** TEXT SEGMENT **
**********
The Roanoke Rapids Police Department is investigating the defacement of the plaza’s brick wall that faces Lewis Street in Martin Luther King Jr. Park which is located at the intersection of Wyche Street and Virginia Avenue.

Ervin V. Griffin Sr., one of the committee members who along with others helped to bring the inclusive arts project to fruition, said the damage was discovered this past Saturday as members of his fraternity did a monthly clean-up project at the park. He said no damage had been observed during the October clean-up project. “We said, ‘Oh my goodness.’ It was pretty devastating.”

Griffin said he couldn’t say whether it was done out of hate or for attention. “It wasn’t done in 15 minutes,” explaining the graffiti was intricate enough to be done by someone experienced. “The key is we can’t ignore it. We spent so much time putting it together for the whole community. Hopefully we will find out who and why. I feel the community needs answers. I feel it’s total disrespect in my estimation.”

The plaza was opened in August of 2020 and features the artwork of Napoleon Hill — artwork which tells the story of Keys’ 1952 arrest in Roanoke Rapids for refusing to give up her seat on a bus to a white Marine when Keys herself was a member of the Women’s Army Air Corps.

Her refusal to give up her seat came before Rosa Parks and the Montgomery Bus Boycott in Alabama.

Roanoke Rapids police Chief Shane Guyant said it is believed the crime happened sometime between Thursday and Friday.
**********
** DATASET EXTRACT **
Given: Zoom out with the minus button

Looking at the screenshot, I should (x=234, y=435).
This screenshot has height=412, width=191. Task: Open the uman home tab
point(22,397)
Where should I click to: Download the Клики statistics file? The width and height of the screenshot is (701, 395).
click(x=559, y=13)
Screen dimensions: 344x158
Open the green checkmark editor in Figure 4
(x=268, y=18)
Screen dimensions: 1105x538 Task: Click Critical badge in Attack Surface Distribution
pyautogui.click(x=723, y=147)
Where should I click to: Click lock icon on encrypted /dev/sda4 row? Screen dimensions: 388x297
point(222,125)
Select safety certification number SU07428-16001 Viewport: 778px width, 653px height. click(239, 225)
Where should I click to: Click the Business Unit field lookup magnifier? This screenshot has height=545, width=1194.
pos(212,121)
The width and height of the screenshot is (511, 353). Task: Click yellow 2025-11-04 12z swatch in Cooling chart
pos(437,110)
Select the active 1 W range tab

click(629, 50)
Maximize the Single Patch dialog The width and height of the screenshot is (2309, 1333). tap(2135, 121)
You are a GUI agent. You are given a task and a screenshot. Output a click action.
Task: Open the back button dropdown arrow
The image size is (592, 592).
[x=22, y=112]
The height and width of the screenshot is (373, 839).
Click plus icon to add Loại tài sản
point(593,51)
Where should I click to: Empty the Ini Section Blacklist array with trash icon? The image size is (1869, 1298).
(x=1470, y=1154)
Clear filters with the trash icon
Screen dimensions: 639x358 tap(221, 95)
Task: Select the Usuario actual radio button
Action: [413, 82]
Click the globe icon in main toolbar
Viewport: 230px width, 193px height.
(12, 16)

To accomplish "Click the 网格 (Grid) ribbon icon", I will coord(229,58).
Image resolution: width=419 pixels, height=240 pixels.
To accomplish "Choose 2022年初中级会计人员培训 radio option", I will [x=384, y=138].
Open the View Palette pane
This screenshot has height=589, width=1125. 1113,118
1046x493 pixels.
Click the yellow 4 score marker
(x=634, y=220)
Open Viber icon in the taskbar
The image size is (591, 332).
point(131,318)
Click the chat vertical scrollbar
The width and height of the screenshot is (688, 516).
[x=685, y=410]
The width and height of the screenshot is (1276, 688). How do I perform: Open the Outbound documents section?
**********
** STATED PROBLEM A **
From the records, quote the lines running from the one containing "Image resolution: width=419" through the one containing "This screenshot has height=589, width=1125.", including both, and reproduce nothing else.
** STATED PROBLEM B **
Extend the account of the vandalized plaza in Martin Luther King Jr. Park, starting right after its final sentence.

** RIGHT ANSWER A **
Image resolution: width=419 pixels, height=240 pixels.
To accomplish "Choose 2022年初中级会计人员培训 radio option", I will [x=384, y=138].
Open the View Palette pane
This screenshot has height=589, width=1125. 1113,118

** RIGHT ANSWER B **
Guyant said the graffiti appears to depict flames but does not look consistent with anything gang- or hate-crime-related. “Based on my 30 years of experience with gang and/or hate-related groups, this graffiti does not resemble symbolism normally left by such criminal-minded groups.  However, I have reached out to the North Carolina Gang Investigators Association and other law enforcement sources for further inquiry.”

Guyant said, “It is extremely concerning that anyone would choose to damage this particular location. This location is a memorial to tremendous individual strength and resolve. It is incredibly shameful that anyone would disrespect this monument.  I hope that someone knows something and will speak up. This is not art. This is criminal vandalism. This type of damage will not be tolerated in this city.”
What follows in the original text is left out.